Komunitas Kretek Kampanyekan Penyediaan Ruang Merokok

Komunitas  Kretek mengkampanyekan label Smoking Areaatau penyediakan tempat merokok di beberapa kota besar di Indonesia yang harus dipenuhi pemerintah sesuai amar putusan Mahkamah Konstitusi (MK), Pasal 115 ayat 1 Undang-Undang Kesehatan No 36 tahun 2009 tentang Kawasan Tanpa Rokok. “Program ini, kami tujukan untuk menindaklanjuti hasil putusan MK tentang Kawasan Tanpa Rokok yang harus menyediakan tempat khusus merokok. Kami menganggap, itu putusan yang fair, baik bagi perokok maupun bagi non perokok,” kata Koordinator Nasional Komunitas Kretek, Abhisam DM saat menggelar konferensi pers di Jakarta Selatan, Senin, (8/10).

Dalam kesempatan itu pula, Komunitas Kretek yang selama ini fokus membela hak-hak konsumen rokok, mengajak para perokok untuk lebih bijak. “Kami mengajak para perokok di Indonesia yang jumlahnya mencapai 70 juta orang, agar menghormati orang-orang yang tidak ingin terpapar asap rokok, dengan cara merokok pada tempat yang telah disediakan. Jadilah perokok etis”, imbau Abhisam.

Sementara itu, Asisten Marketing Manager Rolling Stone Cafe, Putri Virica, memberi dukungan program ini. Menurutnya, program ini sangat berguna bagi café dan resto untuk membedakan area mana yang tidak boleh merokok dan area mana yang boleh merokok. “Program ini sekaligus menjadi edukasi bagi para perokok agar lebih tertib dan bijak dalam merokok,” ujarnya. Program cerdas yang dilakukan oleh Komunitas Kretek tersebut, sampai saat ini telah menyebar ke 7 kota besar di Indonesia, yaitu Jakarta, yogyakarta, Semarang, Surabaya, Jember, Medan, dan Makasar.

Bentuk gerakan di beberapa kota besar tersebut, adalah pemasangan tanda boleh merokok, berupa standing table, stiker, papan tanda, dan brosur, di tempat umum dan tempat kerja, seperti bandara, stasiun, terminal, cafe, restoran, instansi pemerintah, gedung perkantoran, dan lain sebagainya.

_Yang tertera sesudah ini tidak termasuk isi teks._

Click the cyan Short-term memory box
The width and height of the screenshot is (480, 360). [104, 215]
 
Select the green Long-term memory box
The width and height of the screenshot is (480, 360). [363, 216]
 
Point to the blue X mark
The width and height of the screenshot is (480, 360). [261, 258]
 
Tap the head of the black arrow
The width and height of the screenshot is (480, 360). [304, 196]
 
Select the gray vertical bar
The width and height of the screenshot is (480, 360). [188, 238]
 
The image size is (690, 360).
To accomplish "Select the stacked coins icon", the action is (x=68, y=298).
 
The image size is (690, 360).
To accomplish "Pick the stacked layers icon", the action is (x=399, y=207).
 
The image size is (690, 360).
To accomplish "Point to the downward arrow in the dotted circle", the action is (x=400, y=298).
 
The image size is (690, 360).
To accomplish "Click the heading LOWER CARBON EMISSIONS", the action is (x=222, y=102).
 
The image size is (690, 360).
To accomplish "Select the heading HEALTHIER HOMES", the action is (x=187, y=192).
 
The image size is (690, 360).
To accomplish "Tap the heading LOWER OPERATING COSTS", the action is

Komunitas Kretek berpandangan, pemerintah juga selayaknya membuat kebijakan yang seimbang. Pemerintah wajib memenuhi hak-hak para perokok dengan menyediakan tempat khusus untuk merokok yang layak di tempat-tempat publik. Rokok adalah barang legal. Mengkonsumsinya dilindungi undang-undang. Tuntutan tempat khusus merokok tidaklah berlebihan, apalagi mengingat sumbangsih perokok kepada negara yang mencapai 70 triliun tiap tahun. Patut dicatat, pelanggaran sering juga terjadi karena kebijakan yang salah”, pungkas Abhisam.